Last updated: May 24, 2022
Sponsor: Institut de cancérologie Strasbourg Europe
Overall Status: Active - Not Recruiting

Phase

3

Condition

N/A

Treatment

N/A

Clinical Study ID

NCT05388500
2022-008
  • Ages > 18
  • Female

Study Summary

RATIONALE: According to previous results from PHARE study, a subgroup of patients with low-risk cancer (< 3 cm) without axillary lymph node involvement or small (< 2 cm) with minimal lymph node involvement (1 positive node) presented low risk of recurrence.
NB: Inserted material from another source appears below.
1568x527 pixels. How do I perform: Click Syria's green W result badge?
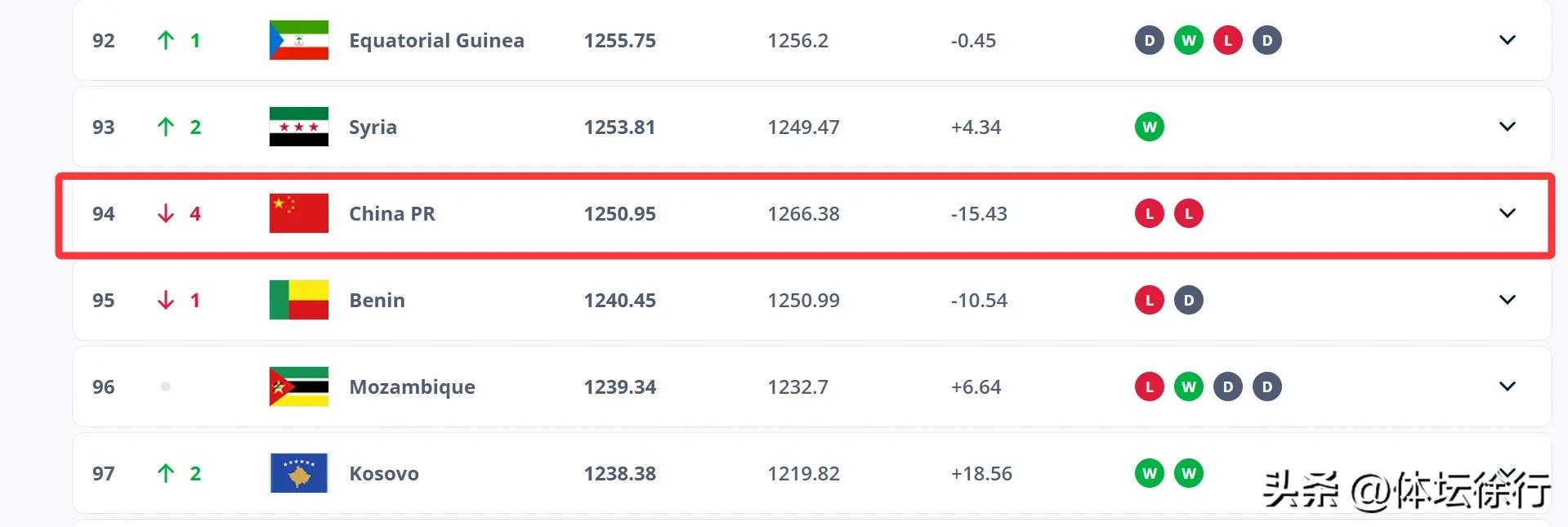click(x=1150, y=127)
Maintaining chemotherapy in this subgroup could cause toxicity and it is not yet known whether giving trastuzumab as monotherapy in neoadjuvant setting is as effective as giving trastuzumab combined with paclitaxel in patients with low risk early breast cancer.

PURPOSE: This randomized phase III trial is studying trastuzumab as monotherapy in neoadjuvant setting to see if this treatment regimen is as efficient compared to trastuzumab combination with paclitaxel chemotherapy in treating women with low risk (tumor size< 3 cm, N0) early breast cancer.

Eligibility Criteria

Inclusion

Inclusion Criteria:

  • Histologically confirmed adenocarcinoma of the breast, nonmetastatic disease and nonoperated tumor
  • Without suspicious axillary nodes
  • Tumor size < 30 mm
  • Eligibility to receive a weekly paclitaxel based chemotherapy for this cancer
  • Left Ventricular Ejection Fraction (LVEF) obtained and > 50% as measured byechocardiography (Simpson method) or multigated acquisition scan (MUGA) at 3 months (-/+ 1 month)
  • Overexpression of HER-2 in the invasive component of the primary tumor as indicated byone of the following: 3+ by immunohistochemistry (IHC) 2+ by IHC and confirmation by fluorescent in situhybridization (FISH) or chromogenic in situ hybridization (CISH)
  • With signed Informed consent

Exclusion

Exclusion Criteria:

  • Previous anti-HER2 treatment (except for HERCEPTIN)
  • Cardiac disease or other medical conditions preventing trastuzumab administration
  • Known allergy to trastuzumab, murine proteins or other excipients
  • Pregnant or breastfeeding women
  • Patients that are not able to comply to the protocol assessments for geographic,social or psychological reasons

Study Design

Total Participants: 800
Study Start date:
December 15, 2022
Estimated Completion Date:
December 15, 2030

Study Description

PHARE-C is an open-label, randomized, phase III, non-inferiority trial, that will recruit patients with human epidermal growth factor receptor 2 (HER2)-positive early breast cancer to allow for comparison of neoadjuvant treatment with paclitaxel plus trastuzumab versus trastuzumab as monotherapy.

Non-inferiority between the two treatment arms will be evaluated in terms of time to progression as primary objective. Treatment tolerance and cardiac toxicity will be assessed as secondary objectives.

In case of non pCR, a rescue by Trastuzumab emtansine (T-DM1) is planned to control the survival outcome.